**Records to use**.
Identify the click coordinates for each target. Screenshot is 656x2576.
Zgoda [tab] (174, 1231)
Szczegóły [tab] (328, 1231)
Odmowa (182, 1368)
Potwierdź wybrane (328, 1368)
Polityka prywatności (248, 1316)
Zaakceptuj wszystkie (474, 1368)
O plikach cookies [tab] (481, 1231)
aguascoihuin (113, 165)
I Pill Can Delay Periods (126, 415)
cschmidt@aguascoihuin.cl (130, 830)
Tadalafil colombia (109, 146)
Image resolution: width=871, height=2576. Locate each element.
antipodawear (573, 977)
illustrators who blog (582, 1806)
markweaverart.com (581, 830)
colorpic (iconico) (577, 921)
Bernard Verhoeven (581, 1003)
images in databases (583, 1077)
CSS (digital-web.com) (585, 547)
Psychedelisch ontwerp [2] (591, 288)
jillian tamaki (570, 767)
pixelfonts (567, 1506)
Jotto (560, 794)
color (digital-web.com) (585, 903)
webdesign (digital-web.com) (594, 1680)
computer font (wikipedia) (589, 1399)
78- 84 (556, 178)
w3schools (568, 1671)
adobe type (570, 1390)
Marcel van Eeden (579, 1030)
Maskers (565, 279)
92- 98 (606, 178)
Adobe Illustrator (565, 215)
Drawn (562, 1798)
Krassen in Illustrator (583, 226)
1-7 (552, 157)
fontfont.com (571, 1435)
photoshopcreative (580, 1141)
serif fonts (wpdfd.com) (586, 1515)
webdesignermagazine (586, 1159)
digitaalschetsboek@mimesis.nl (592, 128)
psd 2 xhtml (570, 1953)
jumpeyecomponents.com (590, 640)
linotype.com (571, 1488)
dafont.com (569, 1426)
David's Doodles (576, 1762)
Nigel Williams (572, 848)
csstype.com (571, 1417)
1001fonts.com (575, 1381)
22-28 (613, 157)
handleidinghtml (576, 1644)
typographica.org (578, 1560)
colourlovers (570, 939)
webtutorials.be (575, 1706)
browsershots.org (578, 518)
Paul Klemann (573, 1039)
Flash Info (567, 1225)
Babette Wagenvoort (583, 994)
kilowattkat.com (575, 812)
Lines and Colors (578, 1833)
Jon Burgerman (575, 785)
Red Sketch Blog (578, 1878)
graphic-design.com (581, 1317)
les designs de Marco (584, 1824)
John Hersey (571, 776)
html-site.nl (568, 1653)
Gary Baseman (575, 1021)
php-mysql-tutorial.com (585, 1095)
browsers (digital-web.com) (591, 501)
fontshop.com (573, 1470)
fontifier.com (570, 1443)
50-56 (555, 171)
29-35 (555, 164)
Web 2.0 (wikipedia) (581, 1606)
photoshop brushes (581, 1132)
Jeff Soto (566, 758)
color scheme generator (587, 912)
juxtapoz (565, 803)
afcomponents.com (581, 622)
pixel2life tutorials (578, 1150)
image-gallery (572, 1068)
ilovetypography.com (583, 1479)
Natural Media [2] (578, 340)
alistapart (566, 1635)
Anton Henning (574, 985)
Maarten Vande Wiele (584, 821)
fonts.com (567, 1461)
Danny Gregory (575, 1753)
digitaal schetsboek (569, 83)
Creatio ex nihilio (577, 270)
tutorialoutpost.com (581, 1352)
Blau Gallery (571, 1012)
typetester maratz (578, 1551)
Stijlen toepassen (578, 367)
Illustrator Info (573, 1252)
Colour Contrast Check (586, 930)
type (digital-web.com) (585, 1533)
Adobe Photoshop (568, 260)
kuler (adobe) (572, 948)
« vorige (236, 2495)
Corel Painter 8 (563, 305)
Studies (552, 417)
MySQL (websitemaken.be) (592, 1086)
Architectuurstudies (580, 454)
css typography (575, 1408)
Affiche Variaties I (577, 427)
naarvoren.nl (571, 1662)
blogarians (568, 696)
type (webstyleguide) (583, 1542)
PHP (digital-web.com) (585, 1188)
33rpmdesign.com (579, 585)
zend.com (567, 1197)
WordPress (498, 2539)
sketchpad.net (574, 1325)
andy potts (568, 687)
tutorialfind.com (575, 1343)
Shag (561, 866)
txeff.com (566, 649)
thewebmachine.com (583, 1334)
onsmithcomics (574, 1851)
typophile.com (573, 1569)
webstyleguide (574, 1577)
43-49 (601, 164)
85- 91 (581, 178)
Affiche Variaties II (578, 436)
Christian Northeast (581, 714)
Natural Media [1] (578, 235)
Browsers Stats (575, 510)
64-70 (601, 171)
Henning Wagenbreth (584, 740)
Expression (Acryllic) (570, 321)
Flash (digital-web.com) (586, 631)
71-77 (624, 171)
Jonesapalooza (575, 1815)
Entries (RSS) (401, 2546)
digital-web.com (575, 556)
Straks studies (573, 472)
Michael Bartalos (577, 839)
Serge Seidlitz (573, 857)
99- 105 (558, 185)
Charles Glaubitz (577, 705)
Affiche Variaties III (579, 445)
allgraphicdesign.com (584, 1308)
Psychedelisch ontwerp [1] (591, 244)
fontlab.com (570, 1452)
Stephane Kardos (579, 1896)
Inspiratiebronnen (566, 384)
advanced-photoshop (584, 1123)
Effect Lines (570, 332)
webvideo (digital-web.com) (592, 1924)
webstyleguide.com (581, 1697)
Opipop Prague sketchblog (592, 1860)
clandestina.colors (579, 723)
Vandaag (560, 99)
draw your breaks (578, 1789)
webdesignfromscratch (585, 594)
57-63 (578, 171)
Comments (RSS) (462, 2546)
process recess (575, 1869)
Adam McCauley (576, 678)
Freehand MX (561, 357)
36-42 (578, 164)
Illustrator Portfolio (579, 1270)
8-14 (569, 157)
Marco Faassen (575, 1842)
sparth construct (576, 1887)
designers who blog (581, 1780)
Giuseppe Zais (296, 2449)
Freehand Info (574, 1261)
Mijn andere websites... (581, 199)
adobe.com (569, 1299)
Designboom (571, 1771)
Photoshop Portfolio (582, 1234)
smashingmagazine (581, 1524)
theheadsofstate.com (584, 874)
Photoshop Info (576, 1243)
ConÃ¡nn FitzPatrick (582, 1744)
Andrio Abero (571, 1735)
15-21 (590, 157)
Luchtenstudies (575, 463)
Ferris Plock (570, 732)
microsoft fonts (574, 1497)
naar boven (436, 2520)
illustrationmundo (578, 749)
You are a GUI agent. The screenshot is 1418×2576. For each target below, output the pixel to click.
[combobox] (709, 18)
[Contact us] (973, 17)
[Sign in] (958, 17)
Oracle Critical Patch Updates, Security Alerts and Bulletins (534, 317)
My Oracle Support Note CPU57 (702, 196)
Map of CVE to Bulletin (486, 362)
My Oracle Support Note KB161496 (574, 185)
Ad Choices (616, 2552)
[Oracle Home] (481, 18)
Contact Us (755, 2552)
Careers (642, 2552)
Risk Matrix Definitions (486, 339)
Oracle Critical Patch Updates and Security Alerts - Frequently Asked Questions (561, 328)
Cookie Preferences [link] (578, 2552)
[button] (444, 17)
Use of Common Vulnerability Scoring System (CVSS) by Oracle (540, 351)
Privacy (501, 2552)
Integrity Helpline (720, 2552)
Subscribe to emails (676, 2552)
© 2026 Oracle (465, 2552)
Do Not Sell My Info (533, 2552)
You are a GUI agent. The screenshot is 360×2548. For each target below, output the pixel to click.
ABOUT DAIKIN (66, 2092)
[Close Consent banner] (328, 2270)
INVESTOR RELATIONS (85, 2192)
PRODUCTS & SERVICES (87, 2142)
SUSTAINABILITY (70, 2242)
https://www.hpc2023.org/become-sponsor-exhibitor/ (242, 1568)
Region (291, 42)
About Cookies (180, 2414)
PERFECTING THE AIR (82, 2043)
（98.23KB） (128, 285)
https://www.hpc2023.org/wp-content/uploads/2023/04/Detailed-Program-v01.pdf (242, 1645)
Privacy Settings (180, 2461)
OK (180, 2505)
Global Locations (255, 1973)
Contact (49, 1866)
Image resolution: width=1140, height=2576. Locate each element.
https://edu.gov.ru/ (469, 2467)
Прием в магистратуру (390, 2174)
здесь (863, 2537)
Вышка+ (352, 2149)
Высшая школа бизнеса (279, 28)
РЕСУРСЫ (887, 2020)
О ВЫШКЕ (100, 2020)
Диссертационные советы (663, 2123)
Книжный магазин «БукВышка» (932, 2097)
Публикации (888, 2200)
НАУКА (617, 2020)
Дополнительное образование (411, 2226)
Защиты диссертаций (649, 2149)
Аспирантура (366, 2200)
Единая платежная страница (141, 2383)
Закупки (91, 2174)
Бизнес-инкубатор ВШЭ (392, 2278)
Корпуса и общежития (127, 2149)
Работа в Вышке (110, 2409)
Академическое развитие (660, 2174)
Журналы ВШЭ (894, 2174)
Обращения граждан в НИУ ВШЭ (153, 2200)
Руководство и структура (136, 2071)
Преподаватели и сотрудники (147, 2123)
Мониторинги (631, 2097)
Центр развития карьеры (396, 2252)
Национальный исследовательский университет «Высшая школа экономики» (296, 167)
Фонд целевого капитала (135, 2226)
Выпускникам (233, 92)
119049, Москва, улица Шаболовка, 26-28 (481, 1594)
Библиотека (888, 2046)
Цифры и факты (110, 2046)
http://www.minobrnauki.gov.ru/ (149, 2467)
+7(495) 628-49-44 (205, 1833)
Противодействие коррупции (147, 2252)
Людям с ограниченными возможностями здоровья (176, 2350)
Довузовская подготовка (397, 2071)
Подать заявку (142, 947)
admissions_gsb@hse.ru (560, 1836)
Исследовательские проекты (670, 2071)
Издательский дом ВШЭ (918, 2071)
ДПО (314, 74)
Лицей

**Problem to solve**.
Every line in the listing above that mentions "Support" should be returned.

**Exercise answer**.
My Oracle Support Note CPU57 (702, 196)
My Oracle Support Note KB161496 (574, 185)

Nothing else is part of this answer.